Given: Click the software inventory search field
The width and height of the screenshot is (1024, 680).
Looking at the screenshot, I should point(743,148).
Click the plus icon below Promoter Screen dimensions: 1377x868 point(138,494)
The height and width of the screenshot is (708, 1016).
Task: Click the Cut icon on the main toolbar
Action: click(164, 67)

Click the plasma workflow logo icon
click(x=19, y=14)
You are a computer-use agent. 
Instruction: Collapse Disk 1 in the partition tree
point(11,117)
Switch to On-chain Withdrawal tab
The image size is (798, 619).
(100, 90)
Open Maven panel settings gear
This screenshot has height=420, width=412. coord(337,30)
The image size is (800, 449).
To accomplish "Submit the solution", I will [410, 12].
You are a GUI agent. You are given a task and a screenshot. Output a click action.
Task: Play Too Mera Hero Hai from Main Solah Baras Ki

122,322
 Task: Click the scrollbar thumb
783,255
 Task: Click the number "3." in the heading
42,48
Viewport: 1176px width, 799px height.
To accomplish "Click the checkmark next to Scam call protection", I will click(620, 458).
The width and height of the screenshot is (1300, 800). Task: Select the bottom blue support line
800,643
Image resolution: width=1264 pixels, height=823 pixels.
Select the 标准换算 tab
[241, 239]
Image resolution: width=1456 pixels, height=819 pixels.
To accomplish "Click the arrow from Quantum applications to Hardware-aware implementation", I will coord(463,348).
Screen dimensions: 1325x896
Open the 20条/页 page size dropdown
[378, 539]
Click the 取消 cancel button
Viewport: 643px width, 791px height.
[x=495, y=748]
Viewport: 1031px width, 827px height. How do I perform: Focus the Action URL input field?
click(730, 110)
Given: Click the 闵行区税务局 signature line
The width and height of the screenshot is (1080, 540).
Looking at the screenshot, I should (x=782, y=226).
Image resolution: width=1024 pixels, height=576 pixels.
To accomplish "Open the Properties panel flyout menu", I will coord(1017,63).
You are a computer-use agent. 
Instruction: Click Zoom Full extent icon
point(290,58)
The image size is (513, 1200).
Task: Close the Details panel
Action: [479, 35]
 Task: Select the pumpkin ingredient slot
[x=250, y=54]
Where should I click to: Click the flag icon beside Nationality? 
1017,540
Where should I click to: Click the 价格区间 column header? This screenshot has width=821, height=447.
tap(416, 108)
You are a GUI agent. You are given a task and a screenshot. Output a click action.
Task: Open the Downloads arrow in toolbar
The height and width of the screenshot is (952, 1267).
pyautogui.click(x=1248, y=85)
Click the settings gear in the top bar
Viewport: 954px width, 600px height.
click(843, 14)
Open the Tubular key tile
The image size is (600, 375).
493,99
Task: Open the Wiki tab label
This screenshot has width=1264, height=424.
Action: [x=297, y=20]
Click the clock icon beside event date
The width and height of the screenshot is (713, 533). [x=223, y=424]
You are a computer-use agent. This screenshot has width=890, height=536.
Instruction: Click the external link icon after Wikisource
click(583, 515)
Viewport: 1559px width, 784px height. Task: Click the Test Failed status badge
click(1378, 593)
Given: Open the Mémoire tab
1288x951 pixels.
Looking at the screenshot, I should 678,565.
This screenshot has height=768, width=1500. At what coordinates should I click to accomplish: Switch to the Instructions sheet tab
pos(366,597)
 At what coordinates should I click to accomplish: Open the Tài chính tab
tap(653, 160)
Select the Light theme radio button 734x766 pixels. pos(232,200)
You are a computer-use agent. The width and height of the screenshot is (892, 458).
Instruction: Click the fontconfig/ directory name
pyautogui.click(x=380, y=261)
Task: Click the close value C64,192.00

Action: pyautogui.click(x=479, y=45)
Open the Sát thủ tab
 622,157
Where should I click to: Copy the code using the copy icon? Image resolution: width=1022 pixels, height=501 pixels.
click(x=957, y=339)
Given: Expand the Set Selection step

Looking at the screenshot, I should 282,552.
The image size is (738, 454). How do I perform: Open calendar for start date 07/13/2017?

◆ ◆ ◆ ◆

## ASSIGNMENT
Look for the word "will" in the data, then return every line that contains it.

## REPLY TO THE EXERCISE
To accomplish "Submit the solution", I will [410, 12].
To accomplish "Click the checkmark next to Scam call protection", I will click(620, 458).
To accomplish "Click the arrow from Quantum applications to Hardware-aware implementation", I will coord(463,348).
To accomplish "Open the Properties panel flyout menu", I will coord(1017,63).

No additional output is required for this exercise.